▸ Recorded information:
# # # # #

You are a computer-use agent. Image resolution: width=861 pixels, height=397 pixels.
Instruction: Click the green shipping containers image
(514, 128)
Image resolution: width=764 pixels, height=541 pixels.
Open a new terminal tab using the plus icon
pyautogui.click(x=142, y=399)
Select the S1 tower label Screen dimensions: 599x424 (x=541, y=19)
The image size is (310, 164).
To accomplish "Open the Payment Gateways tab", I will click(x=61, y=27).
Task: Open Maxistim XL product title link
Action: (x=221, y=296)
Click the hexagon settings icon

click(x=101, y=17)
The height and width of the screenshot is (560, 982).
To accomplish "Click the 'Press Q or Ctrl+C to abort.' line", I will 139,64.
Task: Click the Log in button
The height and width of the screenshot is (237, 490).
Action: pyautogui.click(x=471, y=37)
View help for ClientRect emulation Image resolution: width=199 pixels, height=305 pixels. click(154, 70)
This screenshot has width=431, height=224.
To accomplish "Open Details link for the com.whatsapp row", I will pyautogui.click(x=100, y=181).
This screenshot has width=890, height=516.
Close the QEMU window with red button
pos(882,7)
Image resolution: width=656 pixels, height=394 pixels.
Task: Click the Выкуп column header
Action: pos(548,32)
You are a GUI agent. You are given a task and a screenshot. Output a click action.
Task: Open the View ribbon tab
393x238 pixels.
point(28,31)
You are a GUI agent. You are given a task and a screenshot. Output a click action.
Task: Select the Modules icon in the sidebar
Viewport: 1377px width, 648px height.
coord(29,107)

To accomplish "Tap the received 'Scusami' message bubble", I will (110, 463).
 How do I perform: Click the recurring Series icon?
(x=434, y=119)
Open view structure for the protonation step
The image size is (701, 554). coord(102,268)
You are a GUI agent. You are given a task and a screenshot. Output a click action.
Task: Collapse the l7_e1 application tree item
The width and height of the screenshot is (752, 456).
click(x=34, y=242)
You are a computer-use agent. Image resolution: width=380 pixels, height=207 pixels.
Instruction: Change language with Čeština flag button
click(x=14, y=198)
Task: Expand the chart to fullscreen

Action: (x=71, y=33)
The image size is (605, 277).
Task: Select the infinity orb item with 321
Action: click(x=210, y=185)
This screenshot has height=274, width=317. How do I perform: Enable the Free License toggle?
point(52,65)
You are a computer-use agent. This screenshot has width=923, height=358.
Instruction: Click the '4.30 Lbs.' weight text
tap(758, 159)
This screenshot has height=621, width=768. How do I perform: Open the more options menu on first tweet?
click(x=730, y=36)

# # # # #

▸ Problem description:
Where the records above contain a line with "Task: Expand the chart to fullscreen", repeat that line and each later line through the end, exactly, and nothing more.

▸ Exercise solution:
Task: Expand the chart to fullscreen

Action: (x=71, y=33)
The image size is (605, 277).
Task: Select the infinity orb item with 321
Action: click(x=210, y=185)
This screenshot has height=274, width=317. How do I perform: Enable the Free License toggle?
point(52,65)
You are a computer-use agent. This screenshot has width=923, height=358.
Instruction: Click the '4.30 Lbs.' weight text
tap(758, 159)
This screenshot has height=621, width=768. How do I perform: Open the more options menu on first tweet?
click(x=730, y=36)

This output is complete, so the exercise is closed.